Poster Presentation Society for Molecular Biology and Evolution Conference 2016

Intragenome diversity of gene families encoding toxin-like proteins in venomous animals (#678)

Ricardo C Rodríguez de la Vega 1 , Tatiana Giraud 1
  1. Ecologie Systematique et Evolution, Univ. Paris-Sud, CNRS, AgroParisTech, Université Paris-Saclay, Orsay, France

The remarkable diversity of action and specificity exerted by animal venoms is tightly linked to the prevalence of the different component toxins. The evolution of venoms is thus the story of how toxins arise and the processes that generate and maintain their diversity. For animal venoms these processes include recruitment for expression in the venom gland, neofunctionalization, paralogous expansions and functional divergence1. The systematic study of these processes requires the reliable identification the venom components involved in antagonistic interactions. While -omic approaches have the potential of uncovering the entire set of toxins in a given organism, the existence of non-venom toxin homologs and the misleading effect of partial census of the intragenome molecular diversity of toxins make necessary to collect complementary evidence to distinguish true toxins from their non-venom homologs.

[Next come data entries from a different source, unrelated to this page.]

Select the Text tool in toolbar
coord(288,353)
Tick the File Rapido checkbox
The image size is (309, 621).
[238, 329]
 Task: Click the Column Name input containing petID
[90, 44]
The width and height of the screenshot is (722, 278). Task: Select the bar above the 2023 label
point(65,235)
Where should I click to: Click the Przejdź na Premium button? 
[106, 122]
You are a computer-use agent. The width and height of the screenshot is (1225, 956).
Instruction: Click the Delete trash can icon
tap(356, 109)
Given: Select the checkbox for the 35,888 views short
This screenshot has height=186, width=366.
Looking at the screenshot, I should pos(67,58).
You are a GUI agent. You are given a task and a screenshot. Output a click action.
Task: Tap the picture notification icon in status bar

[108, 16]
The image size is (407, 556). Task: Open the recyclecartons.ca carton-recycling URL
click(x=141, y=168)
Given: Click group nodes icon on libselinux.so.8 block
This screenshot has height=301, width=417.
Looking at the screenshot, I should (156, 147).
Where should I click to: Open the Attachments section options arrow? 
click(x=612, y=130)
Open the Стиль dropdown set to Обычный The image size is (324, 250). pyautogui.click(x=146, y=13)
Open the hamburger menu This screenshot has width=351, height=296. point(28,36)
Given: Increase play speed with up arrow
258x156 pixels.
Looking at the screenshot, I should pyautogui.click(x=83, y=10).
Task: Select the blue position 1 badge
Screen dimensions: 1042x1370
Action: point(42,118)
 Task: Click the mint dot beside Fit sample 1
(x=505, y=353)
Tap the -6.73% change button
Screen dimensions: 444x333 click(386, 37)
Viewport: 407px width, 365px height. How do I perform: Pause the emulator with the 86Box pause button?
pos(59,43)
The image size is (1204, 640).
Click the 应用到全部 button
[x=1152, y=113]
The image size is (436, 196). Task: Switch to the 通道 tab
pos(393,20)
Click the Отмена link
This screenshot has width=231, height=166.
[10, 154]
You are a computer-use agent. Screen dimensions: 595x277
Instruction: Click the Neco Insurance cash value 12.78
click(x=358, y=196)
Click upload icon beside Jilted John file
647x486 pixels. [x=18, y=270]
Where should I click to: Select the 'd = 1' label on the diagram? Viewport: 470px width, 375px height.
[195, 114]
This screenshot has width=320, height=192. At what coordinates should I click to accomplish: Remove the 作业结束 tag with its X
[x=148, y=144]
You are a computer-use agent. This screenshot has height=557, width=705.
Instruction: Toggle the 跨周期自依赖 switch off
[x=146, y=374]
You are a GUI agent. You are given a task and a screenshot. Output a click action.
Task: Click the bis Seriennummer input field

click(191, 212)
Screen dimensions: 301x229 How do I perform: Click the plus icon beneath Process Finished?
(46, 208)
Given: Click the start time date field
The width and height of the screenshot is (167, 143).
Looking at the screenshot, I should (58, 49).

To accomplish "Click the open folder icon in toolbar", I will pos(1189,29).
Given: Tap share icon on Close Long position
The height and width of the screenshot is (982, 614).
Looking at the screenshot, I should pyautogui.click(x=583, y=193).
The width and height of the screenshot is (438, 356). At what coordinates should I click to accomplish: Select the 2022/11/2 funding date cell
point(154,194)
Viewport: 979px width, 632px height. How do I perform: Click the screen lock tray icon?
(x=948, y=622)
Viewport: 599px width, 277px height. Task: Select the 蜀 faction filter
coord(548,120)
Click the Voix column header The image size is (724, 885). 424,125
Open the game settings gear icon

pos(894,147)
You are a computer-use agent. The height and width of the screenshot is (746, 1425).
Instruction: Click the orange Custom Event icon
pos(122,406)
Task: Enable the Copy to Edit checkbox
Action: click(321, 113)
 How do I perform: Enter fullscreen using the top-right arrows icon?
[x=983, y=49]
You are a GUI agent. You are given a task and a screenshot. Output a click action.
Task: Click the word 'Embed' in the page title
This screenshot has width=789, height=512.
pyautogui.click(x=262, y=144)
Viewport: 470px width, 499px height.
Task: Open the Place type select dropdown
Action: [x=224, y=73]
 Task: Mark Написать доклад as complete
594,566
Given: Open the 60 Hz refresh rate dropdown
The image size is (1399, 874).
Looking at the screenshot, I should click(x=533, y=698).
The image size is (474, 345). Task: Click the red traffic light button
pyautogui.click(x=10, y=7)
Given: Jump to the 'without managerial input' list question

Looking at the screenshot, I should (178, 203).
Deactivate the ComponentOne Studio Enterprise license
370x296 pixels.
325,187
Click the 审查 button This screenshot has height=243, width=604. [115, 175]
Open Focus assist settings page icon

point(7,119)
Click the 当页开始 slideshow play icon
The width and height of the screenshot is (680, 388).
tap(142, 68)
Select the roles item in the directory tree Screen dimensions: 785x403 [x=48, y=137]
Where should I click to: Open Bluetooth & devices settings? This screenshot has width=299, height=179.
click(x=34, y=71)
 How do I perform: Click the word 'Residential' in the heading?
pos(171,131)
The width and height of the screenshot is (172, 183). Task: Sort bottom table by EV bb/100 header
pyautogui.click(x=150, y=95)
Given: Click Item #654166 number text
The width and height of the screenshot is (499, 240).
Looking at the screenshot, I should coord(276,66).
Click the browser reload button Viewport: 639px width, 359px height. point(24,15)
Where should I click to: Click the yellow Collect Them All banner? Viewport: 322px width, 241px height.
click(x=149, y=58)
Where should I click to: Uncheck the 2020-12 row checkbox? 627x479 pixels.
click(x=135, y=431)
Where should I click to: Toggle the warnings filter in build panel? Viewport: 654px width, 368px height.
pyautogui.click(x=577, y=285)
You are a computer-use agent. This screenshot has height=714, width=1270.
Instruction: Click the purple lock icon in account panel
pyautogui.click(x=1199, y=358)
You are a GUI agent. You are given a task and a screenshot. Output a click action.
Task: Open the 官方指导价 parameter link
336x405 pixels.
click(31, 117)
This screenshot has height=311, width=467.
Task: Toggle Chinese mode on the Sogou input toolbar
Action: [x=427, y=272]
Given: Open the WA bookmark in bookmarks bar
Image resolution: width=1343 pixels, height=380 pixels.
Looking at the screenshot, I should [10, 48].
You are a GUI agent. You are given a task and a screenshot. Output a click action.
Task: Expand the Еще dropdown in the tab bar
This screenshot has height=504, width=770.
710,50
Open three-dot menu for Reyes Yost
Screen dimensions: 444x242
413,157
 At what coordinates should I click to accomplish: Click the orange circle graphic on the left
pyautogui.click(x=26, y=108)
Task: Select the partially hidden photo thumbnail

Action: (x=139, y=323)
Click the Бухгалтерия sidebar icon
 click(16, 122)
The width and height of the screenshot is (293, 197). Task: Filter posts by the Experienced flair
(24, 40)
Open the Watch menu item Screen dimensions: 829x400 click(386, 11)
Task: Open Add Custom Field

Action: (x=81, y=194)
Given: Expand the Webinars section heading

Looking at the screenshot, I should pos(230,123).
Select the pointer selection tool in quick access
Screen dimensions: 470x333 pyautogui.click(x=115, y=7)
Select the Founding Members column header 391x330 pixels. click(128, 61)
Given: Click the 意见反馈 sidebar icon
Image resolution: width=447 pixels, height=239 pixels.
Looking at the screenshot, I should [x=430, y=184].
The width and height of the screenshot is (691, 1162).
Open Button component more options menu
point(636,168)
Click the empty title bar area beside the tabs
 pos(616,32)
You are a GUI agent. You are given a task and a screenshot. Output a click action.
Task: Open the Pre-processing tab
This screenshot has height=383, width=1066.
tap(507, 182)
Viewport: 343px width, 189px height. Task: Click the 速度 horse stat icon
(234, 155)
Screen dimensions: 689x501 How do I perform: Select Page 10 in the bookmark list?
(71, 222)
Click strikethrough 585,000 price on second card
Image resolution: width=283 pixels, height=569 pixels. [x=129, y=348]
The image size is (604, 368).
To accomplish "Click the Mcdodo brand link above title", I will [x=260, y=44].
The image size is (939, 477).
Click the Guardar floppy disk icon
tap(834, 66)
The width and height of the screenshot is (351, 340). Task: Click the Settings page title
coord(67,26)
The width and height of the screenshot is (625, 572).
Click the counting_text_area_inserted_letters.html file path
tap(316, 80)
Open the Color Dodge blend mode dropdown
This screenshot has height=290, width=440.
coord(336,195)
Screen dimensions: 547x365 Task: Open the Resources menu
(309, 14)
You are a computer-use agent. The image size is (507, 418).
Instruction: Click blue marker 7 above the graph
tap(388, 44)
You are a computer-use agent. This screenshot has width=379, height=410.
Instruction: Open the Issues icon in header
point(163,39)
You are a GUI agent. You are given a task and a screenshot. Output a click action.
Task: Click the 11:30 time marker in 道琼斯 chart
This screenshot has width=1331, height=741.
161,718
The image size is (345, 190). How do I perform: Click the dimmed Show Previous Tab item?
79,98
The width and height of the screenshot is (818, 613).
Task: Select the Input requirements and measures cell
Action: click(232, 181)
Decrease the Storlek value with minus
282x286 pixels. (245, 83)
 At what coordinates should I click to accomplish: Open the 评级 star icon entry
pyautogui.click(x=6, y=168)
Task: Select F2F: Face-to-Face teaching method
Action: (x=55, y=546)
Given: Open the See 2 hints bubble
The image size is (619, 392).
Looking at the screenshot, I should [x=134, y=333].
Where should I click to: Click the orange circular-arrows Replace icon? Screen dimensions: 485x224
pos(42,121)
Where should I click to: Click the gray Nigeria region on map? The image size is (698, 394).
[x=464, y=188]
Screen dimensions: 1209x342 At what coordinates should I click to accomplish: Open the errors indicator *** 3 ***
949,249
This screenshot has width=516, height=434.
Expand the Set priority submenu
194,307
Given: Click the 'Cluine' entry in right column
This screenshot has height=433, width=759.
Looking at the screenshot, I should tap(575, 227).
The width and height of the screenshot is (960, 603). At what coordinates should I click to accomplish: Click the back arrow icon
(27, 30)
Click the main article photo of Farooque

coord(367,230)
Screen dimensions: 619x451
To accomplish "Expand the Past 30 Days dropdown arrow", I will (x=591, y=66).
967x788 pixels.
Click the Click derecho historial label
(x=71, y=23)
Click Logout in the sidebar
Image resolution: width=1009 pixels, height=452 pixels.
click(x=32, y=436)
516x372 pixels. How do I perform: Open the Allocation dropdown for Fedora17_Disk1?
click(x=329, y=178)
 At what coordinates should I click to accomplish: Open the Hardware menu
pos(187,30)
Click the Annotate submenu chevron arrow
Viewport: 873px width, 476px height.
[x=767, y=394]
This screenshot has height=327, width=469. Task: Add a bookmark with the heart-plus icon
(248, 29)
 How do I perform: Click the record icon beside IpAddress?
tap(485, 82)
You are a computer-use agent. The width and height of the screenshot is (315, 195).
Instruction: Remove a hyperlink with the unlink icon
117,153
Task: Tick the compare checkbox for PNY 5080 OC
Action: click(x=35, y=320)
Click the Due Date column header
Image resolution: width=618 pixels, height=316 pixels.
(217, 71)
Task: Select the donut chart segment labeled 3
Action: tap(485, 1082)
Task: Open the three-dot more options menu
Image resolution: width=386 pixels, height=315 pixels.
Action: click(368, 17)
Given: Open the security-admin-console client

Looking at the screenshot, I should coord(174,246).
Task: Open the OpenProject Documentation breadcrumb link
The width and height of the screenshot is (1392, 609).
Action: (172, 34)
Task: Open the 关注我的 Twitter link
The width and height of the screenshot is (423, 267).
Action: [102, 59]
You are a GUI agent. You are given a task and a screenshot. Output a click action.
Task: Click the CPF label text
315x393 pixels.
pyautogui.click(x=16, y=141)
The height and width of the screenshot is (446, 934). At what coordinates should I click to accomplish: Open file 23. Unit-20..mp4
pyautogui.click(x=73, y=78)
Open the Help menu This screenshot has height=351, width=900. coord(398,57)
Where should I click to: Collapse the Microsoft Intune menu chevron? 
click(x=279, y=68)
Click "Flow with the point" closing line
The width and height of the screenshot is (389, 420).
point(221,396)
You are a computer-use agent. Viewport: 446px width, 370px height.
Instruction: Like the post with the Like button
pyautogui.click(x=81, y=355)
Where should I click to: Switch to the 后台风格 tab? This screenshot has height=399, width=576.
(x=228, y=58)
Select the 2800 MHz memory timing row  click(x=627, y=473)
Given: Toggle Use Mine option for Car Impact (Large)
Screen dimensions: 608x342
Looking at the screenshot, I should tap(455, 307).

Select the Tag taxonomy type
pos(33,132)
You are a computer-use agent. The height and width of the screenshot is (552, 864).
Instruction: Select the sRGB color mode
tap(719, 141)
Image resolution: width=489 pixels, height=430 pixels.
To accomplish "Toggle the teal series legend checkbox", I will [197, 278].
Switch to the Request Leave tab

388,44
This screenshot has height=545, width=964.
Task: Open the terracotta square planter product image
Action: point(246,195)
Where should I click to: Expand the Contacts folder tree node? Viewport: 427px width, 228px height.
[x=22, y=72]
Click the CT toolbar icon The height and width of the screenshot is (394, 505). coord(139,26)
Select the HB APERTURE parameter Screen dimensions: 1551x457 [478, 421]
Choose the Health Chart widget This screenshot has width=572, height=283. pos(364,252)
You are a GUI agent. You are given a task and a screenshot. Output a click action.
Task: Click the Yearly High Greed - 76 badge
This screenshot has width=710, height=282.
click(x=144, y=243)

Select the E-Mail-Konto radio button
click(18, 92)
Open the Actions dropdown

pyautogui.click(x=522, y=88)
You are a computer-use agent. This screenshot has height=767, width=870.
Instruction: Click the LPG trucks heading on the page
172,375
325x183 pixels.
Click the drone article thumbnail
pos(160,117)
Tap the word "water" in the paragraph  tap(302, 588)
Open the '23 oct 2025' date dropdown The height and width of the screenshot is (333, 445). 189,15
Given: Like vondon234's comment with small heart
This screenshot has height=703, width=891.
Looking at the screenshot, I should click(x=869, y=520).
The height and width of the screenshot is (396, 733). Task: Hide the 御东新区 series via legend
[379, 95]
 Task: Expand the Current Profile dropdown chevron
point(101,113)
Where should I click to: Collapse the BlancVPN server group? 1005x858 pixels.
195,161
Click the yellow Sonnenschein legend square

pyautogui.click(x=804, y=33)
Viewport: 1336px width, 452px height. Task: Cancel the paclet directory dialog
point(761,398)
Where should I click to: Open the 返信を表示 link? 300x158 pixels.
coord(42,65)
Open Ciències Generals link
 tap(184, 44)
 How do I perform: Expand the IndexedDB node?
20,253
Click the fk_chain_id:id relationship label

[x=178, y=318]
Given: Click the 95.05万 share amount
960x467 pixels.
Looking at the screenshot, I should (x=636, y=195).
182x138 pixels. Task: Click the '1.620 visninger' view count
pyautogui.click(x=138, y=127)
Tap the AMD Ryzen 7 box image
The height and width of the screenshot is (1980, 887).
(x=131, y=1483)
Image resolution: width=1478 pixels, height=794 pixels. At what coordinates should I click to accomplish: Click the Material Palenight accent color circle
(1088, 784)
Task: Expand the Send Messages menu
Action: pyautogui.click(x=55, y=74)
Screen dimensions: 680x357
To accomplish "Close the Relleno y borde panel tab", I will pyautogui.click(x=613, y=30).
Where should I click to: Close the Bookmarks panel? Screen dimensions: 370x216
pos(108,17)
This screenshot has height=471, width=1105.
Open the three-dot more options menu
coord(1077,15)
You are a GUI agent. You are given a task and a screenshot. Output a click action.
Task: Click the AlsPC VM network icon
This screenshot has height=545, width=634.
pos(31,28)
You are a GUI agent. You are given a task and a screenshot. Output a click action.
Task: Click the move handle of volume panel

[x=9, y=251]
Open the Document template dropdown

Here we analyzed the whole genomes of two scorpions, one spider and one snake aiming at the identification of the full repertoire of toxin-like protein coding genes. We classified the entire set protein coding genes into paralogous groups and monotypic genes, identified the toxin-like protein coding genes based on known toxin families, and quantified their expression in both venom-glands and pooled tissues. Our results confirm that toxin-like protein coding genes in a range of venomous animals are part of multigene families originated by recruitment events from non-toxin paralogs and followed by expansions of the toxin-like protein coding genes. However, we also show that failing to account for sequence similarity with non-toxin proteins has a considerable misleading effect that can be greatly reduced by comparative transcriptomics.

Acknowledgments: Research funded by a Marie Skowldowska-Curie / Pres-SUD grant (Cofund No. 246556). This contribution greatly benefited from discussions carried out at a NESCent catalysis meeting and the SICB’s symposium on Integrative and Comparative Biology of Venom organized by M. Daly and L. Gibbs.